Wähle alle Zeilen aus, in denen die Zeichenfolge „column“ vorkommt, und gib sie unverändert wieder. Groß- und Kleinschreibung wird unterschieden.

---*---

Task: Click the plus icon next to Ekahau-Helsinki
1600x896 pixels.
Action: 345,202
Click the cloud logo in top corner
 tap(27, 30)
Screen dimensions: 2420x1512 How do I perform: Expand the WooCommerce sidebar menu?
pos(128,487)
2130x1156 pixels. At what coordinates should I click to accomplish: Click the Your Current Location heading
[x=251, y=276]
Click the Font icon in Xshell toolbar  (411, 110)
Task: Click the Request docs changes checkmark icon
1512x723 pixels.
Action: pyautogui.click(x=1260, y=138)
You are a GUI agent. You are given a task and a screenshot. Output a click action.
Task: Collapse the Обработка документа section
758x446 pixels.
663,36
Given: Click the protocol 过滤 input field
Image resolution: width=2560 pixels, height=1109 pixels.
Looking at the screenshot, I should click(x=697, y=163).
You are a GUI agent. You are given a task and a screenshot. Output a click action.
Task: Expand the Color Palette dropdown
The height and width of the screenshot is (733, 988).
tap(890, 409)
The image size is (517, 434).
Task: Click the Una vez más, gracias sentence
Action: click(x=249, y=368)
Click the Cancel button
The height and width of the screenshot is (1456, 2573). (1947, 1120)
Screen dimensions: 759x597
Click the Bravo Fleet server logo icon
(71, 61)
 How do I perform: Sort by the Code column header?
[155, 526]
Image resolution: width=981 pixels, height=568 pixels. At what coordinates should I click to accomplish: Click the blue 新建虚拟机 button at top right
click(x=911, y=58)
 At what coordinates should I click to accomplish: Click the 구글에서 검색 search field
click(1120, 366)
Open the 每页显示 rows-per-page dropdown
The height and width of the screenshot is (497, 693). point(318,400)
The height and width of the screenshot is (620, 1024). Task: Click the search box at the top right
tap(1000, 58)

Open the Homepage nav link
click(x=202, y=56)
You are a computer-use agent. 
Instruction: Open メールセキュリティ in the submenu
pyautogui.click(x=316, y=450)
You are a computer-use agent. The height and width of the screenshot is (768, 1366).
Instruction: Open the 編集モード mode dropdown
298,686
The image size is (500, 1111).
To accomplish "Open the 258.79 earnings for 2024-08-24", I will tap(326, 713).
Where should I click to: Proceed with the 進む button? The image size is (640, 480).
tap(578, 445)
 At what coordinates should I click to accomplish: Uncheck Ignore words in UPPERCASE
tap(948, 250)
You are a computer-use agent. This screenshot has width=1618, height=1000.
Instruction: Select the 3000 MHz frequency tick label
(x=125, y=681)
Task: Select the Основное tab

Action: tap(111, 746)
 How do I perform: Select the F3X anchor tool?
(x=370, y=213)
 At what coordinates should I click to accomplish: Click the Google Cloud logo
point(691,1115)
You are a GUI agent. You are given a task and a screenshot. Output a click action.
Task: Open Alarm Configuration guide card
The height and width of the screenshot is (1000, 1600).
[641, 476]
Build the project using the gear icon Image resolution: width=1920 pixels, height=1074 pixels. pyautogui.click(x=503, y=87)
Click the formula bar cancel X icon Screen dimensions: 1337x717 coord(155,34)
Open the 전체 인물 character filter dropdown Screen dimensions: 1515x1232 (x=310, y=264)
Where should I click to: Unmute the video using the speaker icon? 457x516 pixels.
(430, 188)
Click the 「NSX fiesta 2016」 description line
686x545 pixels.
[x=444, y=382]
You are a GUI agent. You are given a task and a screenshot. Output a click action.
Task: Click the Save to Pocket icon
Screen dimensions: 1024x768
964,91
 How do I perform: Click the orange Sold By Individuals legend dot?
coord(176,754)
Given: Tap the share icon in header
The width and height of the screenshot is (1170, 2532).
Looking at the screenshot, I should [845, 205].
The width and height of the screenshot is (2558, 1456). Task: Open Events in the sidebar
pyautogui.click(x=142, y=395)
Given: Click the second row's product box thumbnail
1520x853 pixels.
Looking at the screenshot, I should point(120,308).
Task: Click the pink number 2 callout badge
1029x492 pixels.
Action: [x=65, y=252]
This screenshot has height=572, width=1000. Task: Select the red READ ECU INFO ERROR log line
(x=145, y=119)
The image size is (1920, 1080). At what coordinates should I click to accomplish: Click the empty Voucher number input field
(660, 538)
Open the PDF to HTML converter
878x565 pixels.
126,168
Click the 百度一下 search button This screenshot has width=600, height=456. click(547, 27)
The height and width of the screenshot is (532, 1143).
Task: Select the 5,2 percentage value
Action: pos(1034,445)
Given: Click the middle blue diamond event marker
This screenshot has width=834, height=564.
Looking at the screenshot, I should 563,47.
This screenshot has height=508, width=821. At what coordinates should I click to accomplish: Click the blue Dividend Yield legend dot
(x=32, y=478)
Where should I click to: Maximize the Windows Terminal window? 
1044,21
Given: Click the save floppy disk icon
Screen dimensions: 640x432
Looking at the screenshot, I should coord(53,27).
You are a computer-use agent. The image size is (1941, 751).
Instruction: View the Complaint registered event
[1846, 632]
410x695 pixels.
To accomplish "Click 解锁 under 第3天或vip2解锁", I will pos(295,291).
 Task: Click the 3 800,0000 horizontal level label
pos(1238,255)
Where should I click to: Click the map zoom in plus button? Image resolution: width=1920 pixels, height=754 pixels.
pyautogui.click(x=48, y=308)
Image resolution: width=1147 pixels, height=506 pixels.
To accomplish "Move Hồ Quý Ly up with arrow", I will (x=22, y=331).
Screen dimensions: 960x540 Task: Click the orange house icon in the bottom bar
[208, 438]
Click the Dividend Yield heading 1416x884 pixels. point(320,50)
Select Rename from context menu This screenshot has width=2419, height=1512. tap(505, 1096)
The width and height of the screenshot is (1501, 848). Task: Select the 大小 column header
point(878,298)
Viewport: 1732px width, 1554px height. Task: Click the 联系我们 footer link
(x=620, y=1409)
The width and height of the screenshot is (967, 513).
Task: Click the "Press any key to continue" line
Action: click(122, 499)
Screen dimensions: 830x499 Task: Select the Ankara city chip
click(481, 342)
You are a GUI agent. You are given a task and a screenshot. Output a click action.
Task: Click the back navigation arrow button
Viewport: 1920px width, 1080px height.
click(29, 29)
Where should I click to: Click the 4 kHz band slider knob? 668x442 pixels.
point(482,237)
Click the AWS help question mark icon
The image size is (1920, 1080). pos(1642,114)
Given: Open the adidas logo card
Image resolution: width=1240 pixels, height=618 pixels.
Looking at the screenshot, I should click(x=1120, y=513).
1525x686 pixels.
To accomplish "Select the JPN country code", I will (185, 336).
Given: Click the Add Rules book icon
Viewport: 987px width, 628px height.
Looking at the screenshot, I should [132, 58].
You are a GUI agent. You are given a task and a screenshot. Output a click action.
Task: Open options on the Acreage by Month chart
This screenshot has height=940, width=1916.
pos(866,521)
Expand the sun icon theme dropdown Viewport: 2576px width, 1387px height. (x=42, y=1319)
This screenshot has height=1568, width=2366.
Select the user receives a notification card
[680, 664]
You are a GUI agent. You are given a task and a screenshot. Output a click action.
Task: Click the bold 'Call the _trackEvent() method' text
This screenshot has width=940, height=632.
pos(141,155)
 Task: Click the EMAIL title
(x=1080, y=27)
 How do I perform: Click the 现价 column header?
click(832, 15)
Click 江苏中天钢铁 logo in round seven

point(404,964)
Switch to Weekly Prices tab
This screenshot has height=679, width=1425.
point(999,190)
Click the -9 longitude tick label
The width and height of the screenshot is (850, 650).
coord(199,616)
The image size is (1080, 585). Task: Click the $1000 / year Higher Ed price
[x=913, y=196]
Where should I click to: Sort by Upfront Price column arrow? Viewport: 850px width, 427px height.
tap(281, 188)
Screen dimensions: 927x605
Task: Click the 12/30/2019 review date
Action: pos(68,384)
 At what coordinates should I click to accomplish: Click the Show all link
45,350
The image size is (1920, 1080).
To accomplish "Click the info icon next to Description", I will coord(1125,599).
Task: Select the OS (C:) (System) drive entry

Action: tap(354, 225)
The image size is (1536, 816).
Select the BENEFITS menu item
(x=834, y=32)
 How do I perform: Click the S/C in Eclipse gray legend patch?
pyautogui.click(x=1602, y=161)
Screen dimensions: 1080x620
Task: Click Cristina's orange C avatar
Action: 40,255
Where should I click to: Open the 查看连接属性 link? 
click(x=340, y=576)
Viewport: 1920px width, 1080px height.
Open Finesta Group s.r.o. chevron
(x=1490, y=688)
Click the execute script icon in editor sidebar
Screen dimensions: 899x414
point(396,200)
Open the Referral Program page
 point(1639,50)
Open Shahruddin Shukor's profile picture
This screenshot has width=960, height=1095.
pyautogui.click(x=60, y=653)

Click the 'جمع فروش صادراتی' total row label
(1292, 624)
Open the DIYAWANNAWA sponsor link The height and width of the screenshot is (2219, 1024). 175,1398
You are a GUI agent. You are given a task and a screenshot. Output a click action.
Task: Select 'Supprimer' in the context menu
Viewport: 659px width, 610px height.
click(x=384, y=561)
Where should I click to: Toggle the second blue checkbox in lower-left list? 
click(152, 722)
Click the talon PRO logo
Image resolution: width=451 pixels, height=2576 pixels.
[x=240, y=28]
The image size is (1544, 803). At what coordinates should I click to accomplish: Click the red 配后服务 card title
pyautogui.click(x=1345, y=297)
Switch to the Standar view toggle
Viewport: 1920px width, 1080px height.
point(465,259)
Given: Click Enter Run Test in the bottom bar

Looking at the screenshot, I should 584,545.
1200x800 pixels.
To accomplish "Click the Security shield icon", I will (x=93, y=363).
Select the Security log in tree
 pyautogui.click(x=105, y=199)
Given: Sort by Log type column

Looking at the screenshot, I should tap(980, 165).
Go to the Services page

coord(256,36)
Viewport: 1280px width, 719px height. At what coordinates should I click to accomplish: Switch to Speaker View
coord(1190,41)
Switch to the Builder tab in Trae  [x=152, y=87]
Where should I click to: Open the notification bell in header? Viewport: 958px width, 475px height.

---*---

**Ausgabe**
 How do I perform: Sort by the Code column header?
The width and height of the screenshot is (1501, 848). Task: Select the 大小 column header
 How do I perform: Click the 现价 column header?
Where should I click to: Sort by Upfront Price column arrow? Viewport: 850px width, 427px height.
Given: Sort by Log type column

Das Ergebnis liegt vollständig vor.